— start Dataset excerpts —

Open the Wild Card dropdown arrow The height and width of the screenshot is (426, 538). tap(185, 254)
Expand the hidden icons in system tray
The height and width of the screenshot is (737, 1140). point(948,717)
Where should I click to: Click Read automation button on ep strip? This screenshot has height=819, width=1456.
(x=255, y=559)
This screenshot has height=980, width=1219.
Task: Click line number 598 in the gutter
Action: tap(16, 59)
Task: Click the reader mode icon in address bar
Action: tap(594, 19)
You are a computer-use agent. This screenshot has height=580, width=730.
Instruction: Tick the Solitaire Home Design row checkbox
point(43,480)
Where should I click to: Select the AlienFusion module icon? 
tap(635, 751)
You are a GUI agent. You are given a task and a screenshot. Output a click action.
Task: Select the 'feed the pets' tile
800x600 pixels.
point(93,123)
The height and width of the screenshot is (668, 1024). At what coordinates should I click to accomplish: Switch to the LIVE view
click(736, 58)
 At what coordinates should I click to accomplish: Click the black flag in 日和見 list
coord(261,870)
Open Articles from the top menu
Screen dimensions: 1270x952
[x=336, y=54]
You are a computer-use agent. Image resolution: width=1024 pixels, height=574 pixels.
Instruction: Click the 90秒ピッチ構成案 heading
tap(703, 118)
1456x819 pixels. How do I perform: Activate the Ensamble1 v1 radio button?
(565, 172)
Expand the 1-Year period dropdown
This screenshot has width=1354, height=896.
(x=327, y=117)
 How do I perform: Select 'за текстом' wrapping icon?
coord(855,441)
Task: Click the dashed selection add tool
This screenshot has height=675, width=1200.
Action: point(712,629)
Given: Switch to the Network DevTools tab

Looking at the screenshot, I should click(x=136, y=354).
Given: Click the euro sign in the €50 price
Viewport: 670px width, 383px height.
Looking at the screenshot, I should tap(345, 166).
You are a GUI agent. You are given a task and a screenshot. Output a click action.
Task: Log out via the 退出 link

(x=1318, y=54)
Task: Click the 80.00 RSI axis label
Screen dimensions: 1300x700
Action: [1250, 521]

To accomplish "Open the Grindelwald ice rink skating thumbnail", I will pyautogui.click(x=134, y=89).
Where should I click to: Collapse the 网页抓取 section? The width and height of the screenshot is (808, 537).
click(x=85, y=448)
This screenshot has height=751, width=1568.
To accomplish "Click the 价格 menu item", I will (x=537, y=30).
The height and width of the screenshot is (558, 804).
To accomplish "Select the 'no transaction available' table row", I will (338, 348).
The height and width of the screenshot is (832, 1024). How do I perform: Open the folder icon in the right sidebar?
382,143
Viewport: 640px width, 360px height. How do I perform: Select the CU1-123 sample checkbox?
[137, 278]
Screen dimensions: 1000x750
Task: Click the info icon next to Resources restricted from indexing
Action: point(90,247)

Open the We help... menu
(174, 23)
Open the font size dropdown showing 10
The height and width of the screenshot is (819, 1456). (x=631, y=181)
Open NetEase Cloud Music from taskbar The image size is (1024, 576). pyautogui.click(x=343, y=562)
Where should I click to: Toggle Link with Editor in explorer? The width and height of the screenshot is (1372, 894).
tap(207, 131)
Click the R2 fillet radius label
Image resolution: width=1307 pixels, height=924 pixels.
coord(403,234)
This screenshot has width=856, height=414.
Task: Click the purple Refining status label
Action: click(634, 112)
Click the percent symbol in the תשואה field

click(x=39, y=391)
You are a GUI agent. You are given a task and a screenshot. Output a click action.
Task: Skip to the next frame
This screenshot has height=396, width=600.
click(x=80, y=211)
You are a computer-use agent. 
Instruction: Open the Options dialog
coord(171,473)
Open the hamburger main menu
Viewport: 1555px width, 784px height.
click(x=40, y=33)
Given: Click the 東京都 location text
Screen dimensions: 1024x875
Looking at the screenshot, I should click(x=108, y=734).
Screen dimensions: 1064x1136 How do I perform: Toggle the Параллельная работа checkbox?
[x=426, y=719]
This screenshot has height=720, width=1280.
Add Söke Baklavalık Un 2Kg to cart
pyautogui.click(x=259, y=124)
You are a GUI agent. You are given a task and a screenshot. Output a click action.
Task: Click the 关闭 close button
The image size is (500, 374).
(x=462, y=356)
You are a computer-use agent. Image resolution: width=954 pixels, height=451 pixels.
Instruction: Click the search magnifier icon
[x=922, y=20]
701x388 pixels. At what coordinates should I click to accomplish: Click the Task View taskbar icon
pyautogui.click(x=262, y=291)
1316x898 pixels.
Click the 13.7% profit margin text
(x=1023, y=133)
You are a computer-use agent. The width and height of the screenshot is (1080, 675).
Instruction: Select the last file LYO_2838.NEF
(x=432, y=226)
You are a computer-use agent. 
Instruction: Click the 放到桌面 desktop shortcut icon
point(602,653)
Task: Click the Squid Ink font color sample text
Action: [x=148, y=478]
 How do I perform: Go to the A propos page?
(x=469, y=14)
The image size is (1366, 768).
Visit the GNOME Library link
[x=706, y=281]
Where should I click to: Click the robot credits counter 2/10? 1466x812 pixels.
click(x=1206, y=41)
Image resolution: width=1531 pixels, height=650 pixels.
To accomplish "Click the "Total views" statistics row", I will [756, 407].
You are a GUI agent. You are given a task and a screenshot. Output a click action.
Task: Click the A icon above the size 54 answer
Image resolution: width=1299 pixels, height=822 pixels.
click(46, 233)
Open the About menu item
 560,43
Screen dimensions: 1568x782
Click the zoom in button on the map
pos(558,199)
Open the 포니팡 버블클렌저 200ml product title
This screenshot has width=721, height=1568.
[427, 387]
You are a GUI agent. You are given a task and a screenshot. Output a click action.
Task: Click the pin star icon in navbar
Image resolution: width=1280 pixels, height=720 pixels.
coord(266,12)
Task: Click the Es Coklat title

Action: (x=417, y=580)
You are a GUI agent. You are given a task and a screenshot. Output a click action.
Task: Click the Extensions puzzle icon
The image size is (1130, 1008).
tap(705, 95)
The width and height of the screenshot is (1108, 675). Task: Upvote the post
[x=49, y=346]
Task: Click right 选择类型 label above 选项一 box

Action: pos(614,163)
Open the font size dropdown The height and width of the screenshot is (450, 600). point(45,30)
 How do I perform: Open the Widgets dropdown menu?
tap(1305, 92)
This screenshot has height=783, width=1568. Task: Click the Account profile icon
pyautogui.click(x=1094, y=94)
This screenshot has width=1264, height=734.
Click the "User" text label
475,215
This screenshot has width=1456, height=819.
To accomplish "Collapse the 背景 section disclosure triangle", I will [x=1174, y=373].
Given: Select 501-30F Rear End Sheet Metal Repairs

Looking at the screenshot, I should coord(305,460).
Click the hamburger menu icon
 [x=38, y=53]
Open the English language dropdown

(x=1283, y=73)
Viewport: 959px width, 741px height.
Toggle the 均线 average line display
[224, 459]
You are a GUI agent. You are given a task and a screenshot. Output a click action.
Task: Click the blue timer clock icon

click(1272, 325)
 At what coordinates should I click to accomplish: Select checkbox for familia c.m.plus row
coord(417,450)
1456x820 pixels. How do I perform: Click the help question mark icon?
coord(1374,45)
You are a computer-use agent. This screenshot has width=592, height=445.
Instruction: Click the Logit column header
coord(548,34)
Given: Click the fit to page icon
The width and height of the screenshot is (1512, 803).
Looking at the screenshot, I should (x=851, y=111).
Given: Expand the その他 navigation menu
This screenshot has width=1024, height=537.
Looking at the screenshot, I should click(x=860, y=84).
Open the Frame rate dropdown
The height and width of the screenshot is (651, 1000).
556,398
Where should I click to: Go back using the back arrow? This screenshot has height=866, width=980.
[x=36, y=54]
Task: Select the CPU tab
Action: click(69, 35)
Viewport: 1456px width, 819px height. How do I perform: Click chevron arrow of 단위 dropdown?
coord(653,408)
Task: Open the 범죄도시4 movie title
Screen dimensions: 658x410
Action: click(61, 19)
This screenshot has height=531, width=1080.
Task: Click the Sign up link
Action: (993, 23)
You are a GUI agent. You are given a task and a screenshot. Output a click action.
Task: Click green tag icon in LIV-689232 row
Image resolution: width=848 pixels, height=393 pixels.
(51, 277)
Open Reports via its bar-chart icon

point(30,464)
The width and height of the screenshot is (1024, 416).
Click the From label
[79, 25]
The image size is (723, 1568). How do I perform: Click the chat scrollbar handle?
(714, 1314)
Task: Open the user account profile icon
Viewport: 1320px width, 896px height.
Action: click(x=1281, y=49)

— end Dataset excerpts —

Task brief: Copy out the items above, from the line with "has height=580, width=730." to the line with "tap(703, 118)".

Complete output:
You are a computer-use agent. This screenshot has height=580, width=730.
Instruction: Tick the Solitaire Home Design row checkbox
point(43,480)
Where should I click to: Select the AlienFusion module icon? 
tap(635, 751)
You are a GUI agent. You are given a task and a screenshot. Output a click action.
Task: Select the 'feed the pets' tile
800x600 pixels.
point(93,123)
The height and width of the screenshot is (668, 1024). At what coordinates should I click to accomplish: Switch to the LIVE view
click(736, 58)
 At what coordinates should I click to accomplish: Click the black flag in 日和見 list
coord(261,870)
Open Articles from the top menu
Screen dimensions: 1270x952
[x=336, y=54]
You are a computer-use agent. Image resolution: width=1024 pixels, height=574 pixels.
Instruction: Click the 90秒ピッチ構成案 heading
tap(703, 118)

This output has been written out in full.